Required action>
Output, word for word, every line from the line with "Task: Click J. Embiid in the out list" through the final line of the data below.
────
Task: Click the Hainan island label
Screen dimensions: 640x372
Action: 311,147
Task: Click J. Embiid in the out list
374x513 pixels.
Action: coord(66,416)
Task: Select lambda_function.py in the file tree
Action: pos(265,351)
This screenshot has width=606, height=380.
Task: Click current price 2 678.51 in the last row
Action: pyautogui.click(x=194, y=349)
────
Reply>
Task: Click J. Embiid in the out list
374x513 pixels.
Action: coord(66,416)
Task: Select lambda_function.py in the file tree
Action: pos(265,351)
This screenshot has width=606, height=380.
Task: Click current price 2 678.51 in the last row
Action: pyautogui.click(x=194, y=349)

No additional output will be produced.